### [Exercise prompt]
Starting at the line that contains "Identify the location" and continuing through the end of the records, write those lines out again, swapping "location" for "position" and changing nothing else. Leave the pictures out of your answer.

=== Begin Enclosure ===

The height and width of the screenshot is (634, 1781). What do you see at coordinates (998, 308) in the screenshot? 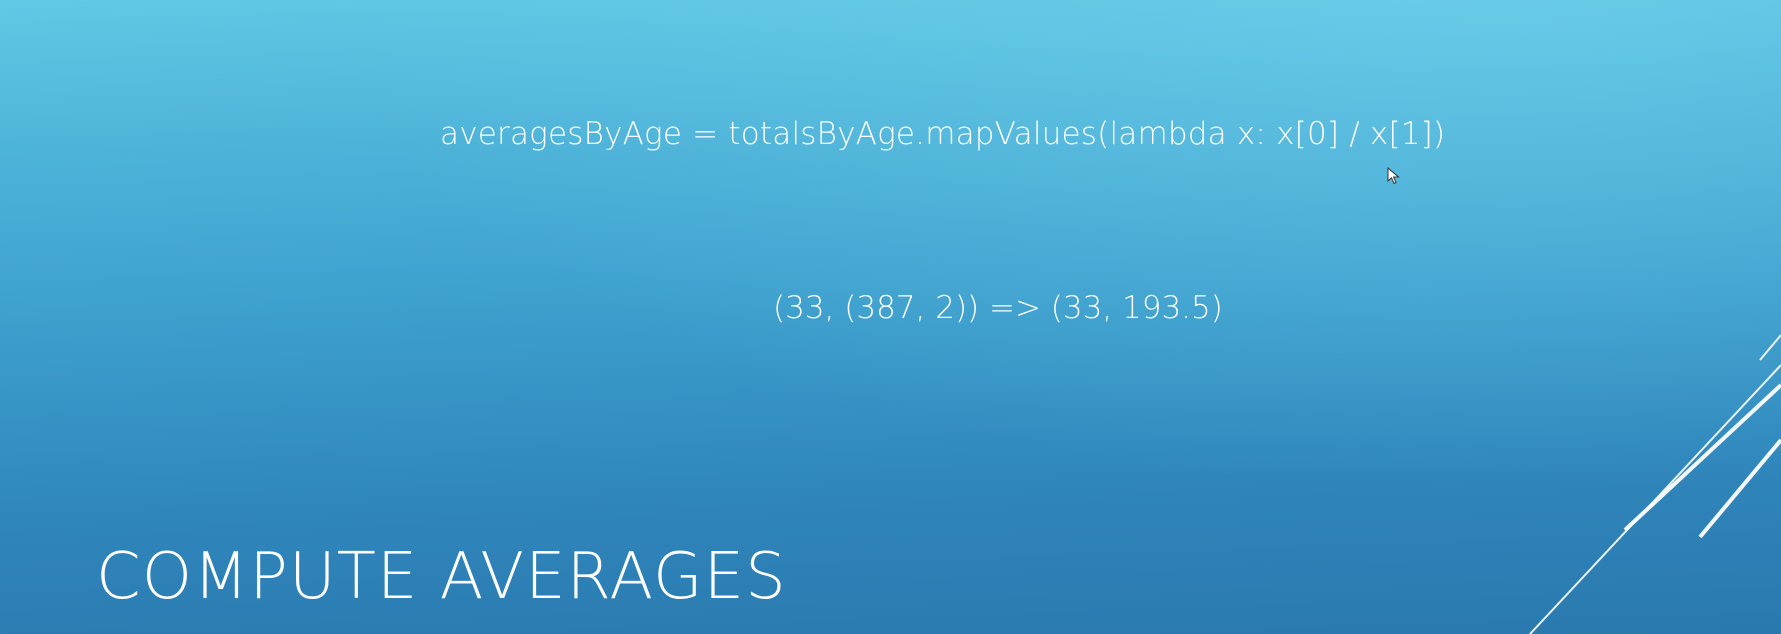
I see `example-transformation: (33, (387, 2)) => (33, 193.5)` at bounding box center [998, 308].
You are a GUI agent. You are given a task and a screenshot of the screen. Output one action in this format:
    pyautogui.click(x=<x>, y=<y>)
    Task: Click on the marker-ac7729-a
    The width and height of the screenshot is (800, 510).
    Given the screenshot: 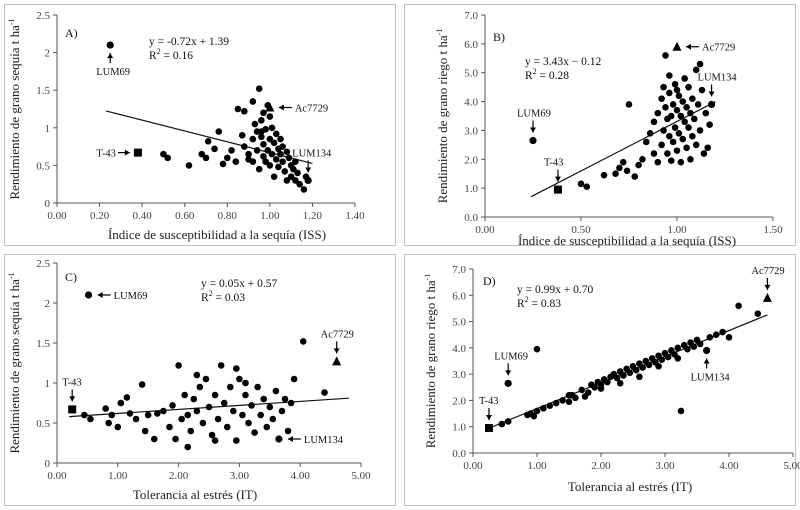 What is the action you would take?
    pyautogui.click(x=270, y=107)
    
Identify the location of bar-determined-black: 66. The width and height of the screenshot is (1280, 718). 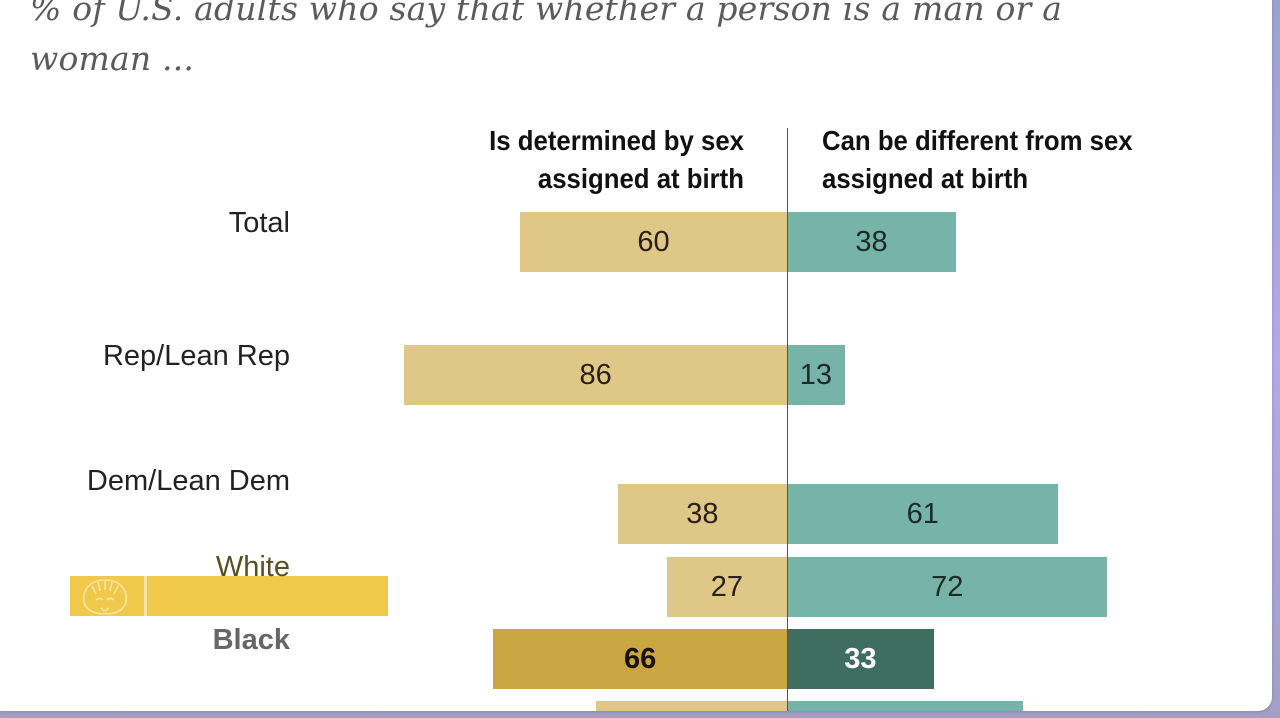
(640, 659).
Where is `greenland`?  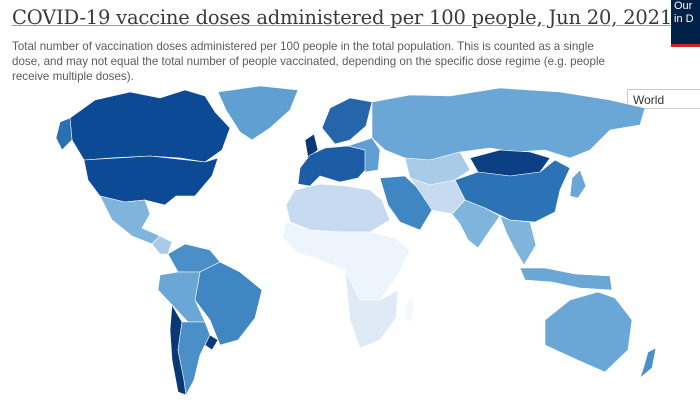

=== End Enclosure ===

### [Exercise output]
Identify the position of bar-determined-black: 66. The width and height of the screenshot is (1280, 718). 
(640, 659).
Where is `greenland`?  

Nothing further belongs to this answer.